[Texto apresentado]
O MATADOURO QUE MORREU NO NASCEDOURO
Mas o mercado da comunidade Salgado não é única obra que foi esquecida no tempo em Dom Inocêncio. Um matadouro público distante três quilômetros da zona urbana e orçado em R$ 101.672,26 começou a ser construído em 2009, já no segundo mandato de Wellington Dias. A obra tinha previsão de conclusão para 120 dias, mas também nunca virou realidade.

Política Dinâmica também encontrou matadouro abandonado há quase 10 anos.

A Secretaria Estadual das Cidades (Secid) é a responsável pelo empreendimento. A construtora Cristal Ltda, de São Raimundo Nonato, ganhou a licitação para executar as obras e o contrato foi assinado em 9 de junho de 2009. Em 2016, quando Wellington Dias (PT) já estava no terceiro mandato, a Secretaria das Cidades disse que a obra do matadouro foi paralisada porque a construtora parou, mas que o secretário estava fazendo o possível para sanar pendências de gestões anteriores e a obra seria retomada. Nunca foi.

ADUTORA PADRE LIRA: UMA OBRA DE QUASE 20 MILHÕES
Dom Inocêncio ainda vive à base carros-pipa. O sonho dessa realidade chegar ao fim começou a ganhar corpo em 2013, quando a então presidente Dilma Rousseff (PT), numa solenidade na cidade de São Julião-PI, assinou a ordem de serviço para construção da Adutora Padre Lira, que levaria água da barragem Jenipapo até Dom Inocêncio.

O nome é em homenagem a Manuel Lira Parente, sacerdote que fundou o município e travou, durante 50 anos de atuação na região, uma luta incessante com ações sociais de enfrentamento aos efeitos da seca. Com sua saga, Lira ficou conhecido até fora do país.

Obra de adutora está parada há 3 anos (Foto: Gustavo Almeida/PoliticaDinamica.com)

A obra orçada inicialmente em R$ 16 milhões beneficiaria tanto a zona urbana quanto comunidades da zona rural próximas à rede. A maior parte dos recursos é do Ministério da Integração Nacional, mas a execução cabe ao Governo do Piauí. Os serviços até que foram iniciados, mas a obra parou duas vezes. A última paralisação foi em 2016. Desde então, os trabalhos nunca mais foram retomados.
[/Texto apresentado]
[Dados fornecidos]
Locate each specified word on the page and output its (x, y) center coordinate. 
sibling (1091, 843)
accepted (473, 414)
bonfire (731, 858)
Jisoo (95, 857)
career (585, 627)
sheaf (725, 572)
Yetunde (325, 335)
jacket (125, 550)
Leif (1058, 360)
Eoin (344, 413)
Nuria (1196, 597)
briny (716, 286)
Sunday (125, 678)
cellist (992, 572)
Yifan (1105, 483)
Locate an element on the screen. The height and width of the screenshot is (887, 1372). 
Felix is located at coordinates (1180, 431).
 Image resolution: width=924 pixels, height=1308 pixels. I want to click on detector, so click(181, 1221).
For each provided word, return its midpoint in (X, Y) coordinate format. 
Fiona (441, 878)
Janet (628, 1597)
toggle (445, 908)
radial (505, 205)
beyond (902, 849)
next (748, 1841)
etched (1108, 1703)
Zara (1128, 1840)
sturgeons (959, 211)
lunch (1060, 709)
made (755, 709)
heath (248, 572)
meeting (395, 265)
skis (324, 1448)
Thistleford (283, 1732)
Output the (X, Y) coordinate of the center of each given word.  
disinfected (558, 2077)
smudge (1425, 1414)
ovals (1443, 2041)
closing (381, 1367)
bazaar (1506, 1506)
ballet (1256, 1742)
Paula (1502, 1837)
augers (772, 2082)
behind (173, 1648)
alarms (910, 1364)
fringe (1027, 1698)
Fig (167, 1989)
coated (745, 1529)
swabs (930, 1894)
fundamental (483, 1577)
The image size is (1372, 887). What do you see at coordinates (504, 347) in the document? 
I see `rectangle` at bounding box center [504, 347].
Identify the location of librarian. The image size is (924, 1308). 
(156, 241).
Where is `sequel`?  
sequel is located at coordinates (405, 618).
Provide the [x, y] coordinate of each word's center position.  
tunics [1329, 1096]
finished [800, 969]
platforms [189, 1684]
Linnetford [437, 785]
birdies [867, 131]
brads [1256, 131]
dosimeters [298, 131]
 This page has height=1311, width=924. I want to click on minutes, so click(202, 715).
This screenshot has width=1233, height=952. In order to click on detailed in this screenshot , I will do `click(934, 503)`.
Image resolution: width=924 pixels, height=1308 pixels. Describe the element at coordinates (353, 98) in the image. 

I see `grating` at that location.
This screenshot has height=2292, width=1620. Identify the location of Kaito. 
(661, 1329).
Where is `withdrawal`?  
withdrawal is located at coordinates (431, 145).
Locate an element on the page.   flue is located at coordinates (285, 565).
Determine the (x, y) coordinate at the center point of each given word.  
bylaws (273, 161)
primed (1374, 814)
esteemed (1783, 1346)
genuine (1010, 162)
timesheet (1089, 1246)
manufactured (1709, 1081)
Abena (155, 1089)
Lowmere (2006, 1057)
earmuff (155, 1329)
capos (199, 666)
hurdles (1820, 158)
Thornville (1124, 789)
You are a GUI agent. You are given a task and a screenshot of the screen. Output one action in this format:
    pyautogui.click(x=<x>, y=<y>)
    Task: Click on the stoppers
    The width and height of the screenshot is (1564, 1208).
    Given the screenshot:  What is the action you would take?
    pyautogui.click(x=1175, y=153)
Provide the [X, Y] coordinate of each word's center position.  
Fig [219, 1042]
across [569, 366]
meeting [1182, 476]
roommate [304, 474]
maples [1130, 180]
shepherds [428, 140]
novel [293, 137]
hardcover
[/Dados fornecidos]
### Enunciado da tarefa:
Copie do texto sobre as obras paradas em Dom Inocêncio o trecho que vai de "ADUTORA PADRE LIRA: UMA" até "até Dom Inocêncio.", incluindo essas palavras.

### Resposta ao exercício:
ADUTORA PADRE LIRA: UMA OBRA DE QUASE 20 MILHÕES
Dom Inocêncio ainda vive à base carros-pipa. O sonho dessa realidade chegar ao fim começou a ganhar corpo em 2013, quando a então presidente Dilma Rousseff (PT), numa solenidade na cidade de São Julião-PI, assinou a ordem de serviço para construção da Adutora Padre Lira, que levaria água da barragem Jenipapo até Dom Inocêncio.